[Opening PROVIDED MATERIAL section]

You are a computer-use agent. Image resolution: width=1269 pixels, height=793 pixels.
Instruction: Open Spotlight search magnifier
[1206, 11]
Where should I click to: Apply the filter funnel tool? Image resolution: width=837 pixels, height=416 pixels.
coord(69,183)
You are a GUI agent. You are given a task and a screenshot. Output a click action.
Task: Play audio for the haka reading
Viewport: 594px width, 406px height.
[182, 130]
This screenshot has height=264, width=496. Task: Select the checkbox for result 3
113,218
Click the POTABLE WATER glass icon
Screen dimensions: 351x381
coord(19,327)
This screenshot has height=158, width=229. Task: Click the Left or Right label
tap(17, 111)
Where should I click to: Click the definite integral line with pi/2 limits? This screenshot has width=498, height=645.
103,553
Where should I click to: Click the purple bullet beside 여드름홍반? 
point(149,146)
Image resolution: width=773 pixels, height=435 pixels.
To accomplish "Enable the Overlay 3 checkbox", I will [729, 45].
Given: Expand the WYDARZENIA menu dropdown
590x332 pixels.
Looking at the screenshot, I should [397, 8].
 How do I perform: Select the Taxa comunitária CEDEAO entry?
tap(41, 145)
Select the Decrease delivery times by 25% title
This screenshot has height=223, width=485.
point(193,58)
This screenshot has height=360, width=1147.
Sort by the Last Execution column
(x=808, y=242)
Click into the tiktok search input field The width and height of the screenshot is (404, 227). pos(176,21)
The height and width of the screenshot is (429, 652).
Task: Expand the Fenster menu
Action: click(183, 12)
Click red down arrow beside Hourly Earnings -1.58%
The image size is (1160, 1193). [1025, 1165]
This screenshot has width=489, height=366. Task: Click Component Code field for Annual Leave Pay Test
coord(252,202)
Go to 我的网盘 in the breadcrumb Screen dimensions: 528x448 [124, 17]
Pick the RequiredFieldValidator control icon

[Closing PROVIDED MATERIAL section]

» YOUR TASK
Nothing in the records may be left out; copy them all exactly.

» SOLVED PROBLEM
You are a computer-use agent. Image resolution: width=1269 pixels, height=793 pixels.
Instruction: Open Spotlight search magnifier
[1206, 11]
Where should I click to: Apply the filter funnel tool? Image resolution: width=837 pixels, height=416 pixels.
coord(69,183)
You are a GUI agent. You are given a task and a screenshot. Output a click action.
Task: Play audio for the haka reading
Viewport: 594px width, 406px height.
[182, 130]
This screenshot has height=264, width=496. Task: Select the checkbox for result 3
113,218
Click the POTABLE WATER glass icon
Screen dimensions: 351x381
coord(19,327)
This screenshot has height=158, width=229. Task: Click the Left or Right label
tap(17, 111)
Where should I click to: Click the definite integral line with pi/2 limits? This screenshot has width=498, height=645.
103,553
Where should I click to: Click the purple bullet beside 여드름홍반? 
point(149,146)
Image resolution: width=773 pixels, height=435 pixels.
To accomplish "Enable the Overlay 3 checkbox", I will [729, 45].
Given: Expand the WYDARZENIA menu dropdown
590x332 pixels.
Looking at the screenshot, I should [397, 8].
 How do I perform: Select the Taxa comunitária CEDEAO entry?
tap(41, 145)
Select the Decrease delivery times by 25% title
This screenshot has height=223, width=485.
point(193,58)
This screenshot has height=360, width=1147.
Sort by the Last Execution column
(x=808, y=242)
Click into the tiktok search input field The width and height of the screenshot is (404, 227). pos(176,21)
The height and width of the screenshot is (429, 652).
Task: Expand the Fenster menu
Action: click(183, 12)
Click red down arrow beside Hourly Earnings -1.58%
The image size is (1160, 1193). [1025, 1165]
This screenshot has width=489, height=366. Task: Click Component Code field for Annual Leave Pay Test
coord(252,202)
Go to 我的网盘 in the breadcrumb Screen dimensions: 528x448 [124, 17]
Pick the RequiredFieldValidator control icon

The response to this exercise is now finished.